Prompt =
Pick out each line of the material that contains the string "height", matching case exactly, and copy those lines.

Input =
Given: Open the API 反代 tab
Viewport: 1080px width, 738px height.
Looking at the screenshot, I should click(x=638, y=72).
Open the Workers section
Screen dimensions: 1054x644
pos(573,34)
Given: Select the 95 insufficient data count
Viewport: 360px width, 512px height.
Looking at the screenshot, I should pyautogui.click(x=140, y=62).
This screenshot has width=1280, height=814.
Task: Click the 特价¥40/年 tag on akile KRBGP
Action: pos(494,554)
...
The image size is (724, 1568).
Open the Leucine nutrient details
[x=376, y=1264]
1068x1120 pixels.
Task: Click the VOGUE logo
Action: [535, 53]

Response to the exercise =
Viewport: 1080px width, 738px height.
Viewport: 360px width, 512px height.
This screenshot has width=1280, height=814.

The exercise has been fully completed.